**** Text section

[lit-ideas] Re: Amis Antithesis

  • From: "Lawrence Helm" <lawrencehelm@xxxxxxxxxxxx>
  • To: <lit-ideas@xxxxxxxxxxxxx>
  • Date: Mon, 18 Sep 2006 12:29:01 -0700

Why is it?  It is because there aren't just 10,000.  The Qutb ideology is
extremely widespread.  Fundamentalist Islam may be the majority religious
viewpoint in the Middle East nowadays.    

 

You are the ones who assume I read things based on an author's political
position, but I don't generally even know that.  What is Gilles Kepel for
example?  Maybe you know, but I don't.  In his book The War for Muslim
Minds, he credits Ayman al-Zawahiri (Osama bin Laden's second in command)
with the propaganda coup that advanced Al Quaeda's cause and denigrated,
even more than the Western Leftists, America's cause (which ought to be the
West's cause, but that's another subject).  His book, Knights under the
Prophet's Banner became very widely known.  Long extracts were published in
the London-based Saudi newspaper Al-Aharq al-Awsat (The Middle East) . . . 

 

"First, Zawahiri presents a worldview comparable -- but in reverse -- to
Samuel Huntington's famous clash of civilizations.  According to this
perspective, 'the battle is universal' and 'the Western forces hostile to
Islam have clearly identified their enemy -- which they call 'Islamic
fundamentalism.'  Their former enemy, Russia, has joined them.'  They have
at their disposal six main instruments to combat Islam: the United Nations;
humanitarian nongovernmental organizations (NGOs); the corrupt leaders of
the Muslim peoples; transnational corporations; data exchange and
communications systems; and finally press agencies and satellite television
channels.  Of the items on Zawahiri's list, the jihadists efficiently turned
at least three against their enemies: the Islamic humanitarian NGOs, the
Internet, and to a certain extent Arab television networks that broadcast
from the Gulf."

 

"A deep fear of isolation runs through Zawahiri's text.  The jihadist
vanguard carries out military actions, but operations must take on exemplary
value and be easily decipherable by targeted populations capable of
identifying with them. Once those two pieces were in play -- vanguard
operations and support from the masses -- some unspecified process would
lead to the collapse of 'apostate' regimes and the creation of Islamic
states.  These states would form he core of an Islamic caliphate what would
eventually rule the planet.  Anticipation of such a glorious future would
bring on board not only believers but also other parties who were nostalgic
for a dictatorship of the proletariat.  (In a tragicomic illustration of
this possibility, Carlos, the Marxist-Leninist terrorist, would convert to
Islam and declare himself a disciple of 'Sheikh Osama.')"

 

Now do you really think a reaction to Bush is going to cause Muslims to
become suicide bombers?  Or is it more likely that the large numbers steeped
in Qutb ideology has prepared them for that.  Zawahiri's text is based upon
Qutb, and it is going to help prepare minds to react and take offense in
accordance with what Qutb and people like Zawahiri have prepared them for?

********
**** Entries

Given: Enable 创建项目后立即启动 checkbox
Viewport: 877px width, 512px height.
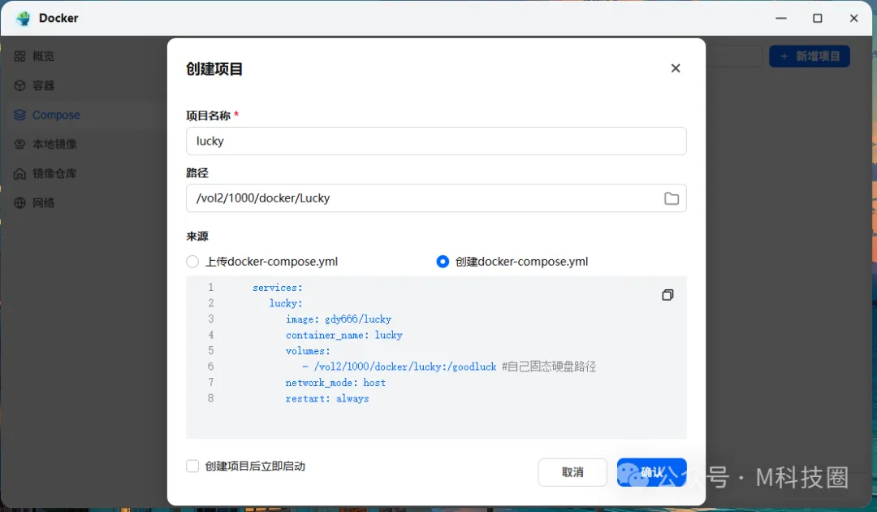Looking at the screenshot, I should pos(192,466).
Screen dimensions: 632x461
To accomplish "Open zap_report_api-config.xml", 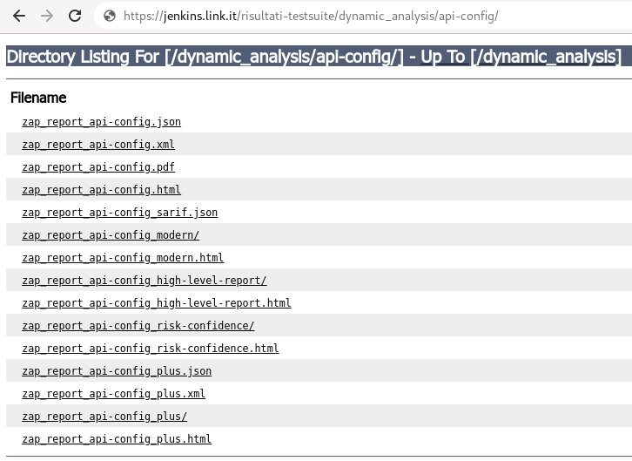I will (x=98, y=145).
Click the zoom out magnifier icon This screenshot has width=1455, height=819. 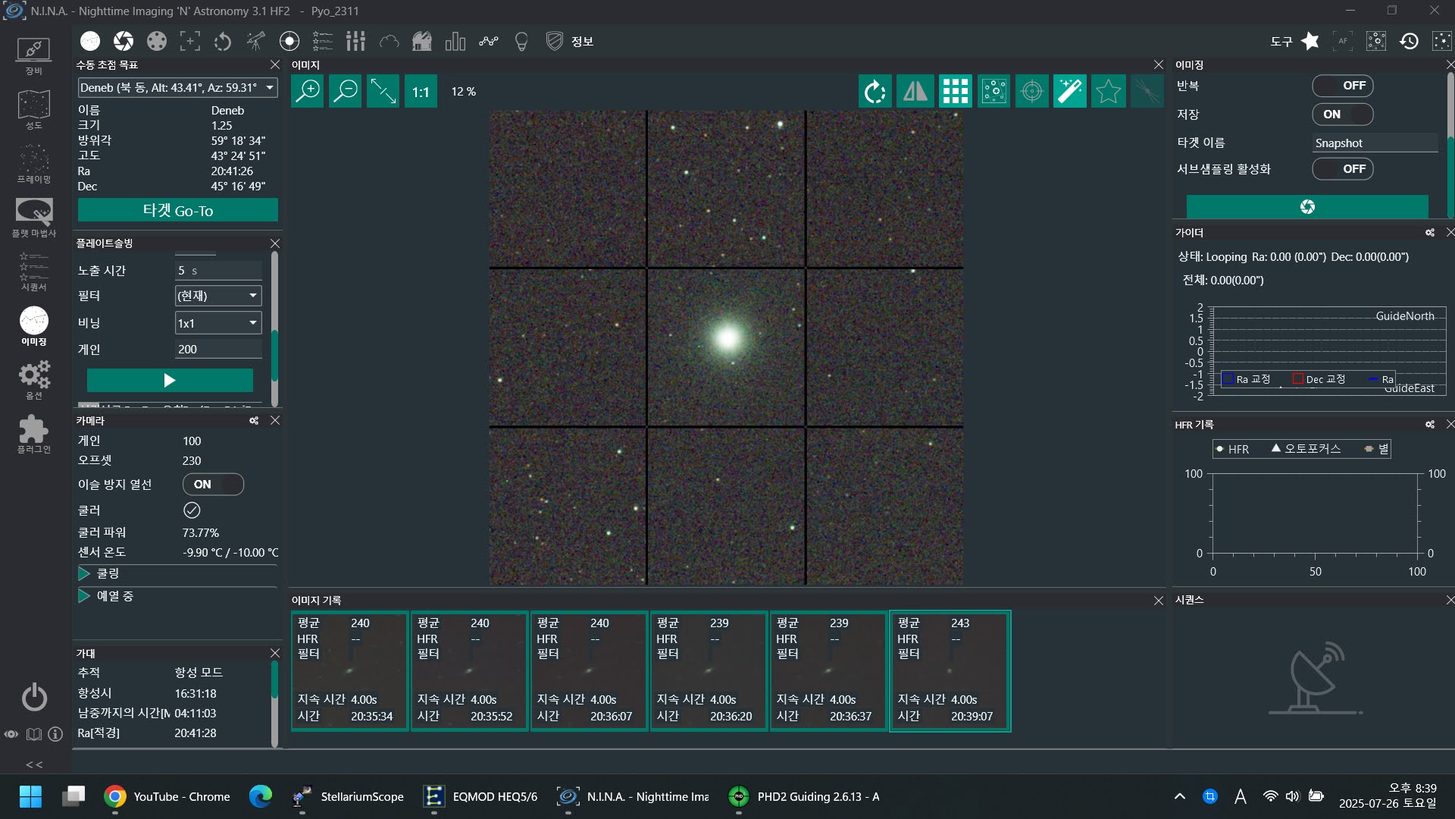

********

**Exercises**
(1) Answer these about the Amis Antithesis post:
(a) In which London-based newspaper were long extracts from Knights under the Prophet's Banner published?
(b) How many main instruments to combat Islam does Zawahiri say the Western forces have?
(c) Who converted to Islam and declared himself a disciple of 'Sheikh Osama'?
(2) Please quote the Amis Antithesis post word for word. Begin at the words "[lit-ideas] Re: Amis" and stop after "Middle East nowadays.".
(3) Continue the Amis Antithesis post from its final sentence.

**Answers for the exercise**
(1)
(a) Al-Aharq al-Awsat (The Middle East)
(b) Six
(c) Carlos, the Marxist-Leninist terrorist

(2)
[lit-ideas] Re: Amis Antithesis

  • From: "Lawrence Helm" <lawrencehelm@xxxxxxxxxxxx>
  • To: <lit-ideas@xxxxxxxxxxxxx>
  • Date: Mon, 18 Sep 2006 12:29:01 -0700

Why is it?  It is because there aren't just 10,000.  The Qutb ideology is
extremely widespread.  Fundamentalist Islam may be the majority religious
viewpoint in the Middle East nowadays.

(3)
 

Lawrence

 

  _____  

From: lit-ideas-bounce@xxxxxxxxxxxxx [mailto:lit-ideas-bounce@xxxxxxxxxxxxx]
On Behalf Of Simon Ward
Sent: Monday, September 18, 2006 10:44 AM
To: lit-ideas@xxxxxxxxxxxxx
Subject: [lit-ideas] Re: Amis Antithesis

 

I always find Lawrence's responses interesting and indicative. The latter
mostly. If he comes across a centrist or rightwing analysis he considers it,
dedicates a few hundred words of rhetoric and gives his considered opinion.
If it's in anyway from the left we just hear him laughing. At best he
scoffs. He's heard it before.

 

Here's Lawrence's argument. Muslim terrorists are motivated by ideology.
That's it. There's no chance, no chance at all that they've moved from one
stance to another via a process that involves their experience with or
perception of western civilisation or the US in particular. It's all about
ideology and the whole edifice seems to rest on it. It's why Lawrence is
insistent that the US is safer now that it was (for argument's sake) on 10th
September 2001, safer because since that time a good few thousands
ideologues have been killed and since, as we must surely know, that process
won't have motivated any more people into becoming terrorists, then there
must be less now than there was then. Simple!

 

It's why it's all (or mostly) the fault of this guy called Qutb. It's his
fault because it's all about ideology and nothing to do with experience and
perception. 

 

Now if that's the case, why is it that Muslims are prone to get angry when,
for example, The Pope get stupid and includes a quote that would have been
better left out? Why do they get angry when Israel bombs the shit out of
Lebanon? Why do they get angry when the US invades Iraq? Why do they get
angry about what the west does when it's got nothing to do with experience
and perception and everything to do with ideology? Is there any chance, any
remote chance that this anger will make young Muslims sit up and listen to
the rhetoric spouted by their local Imam? Is there any chance that there are
now more muslim fundamentalists, more of which would be willing to use
violence, than there were before 9/11. 

 

Of course not. Stupid idea. Because if there were, the Bush administration
wouldn't have the licence to march around the globe as they like.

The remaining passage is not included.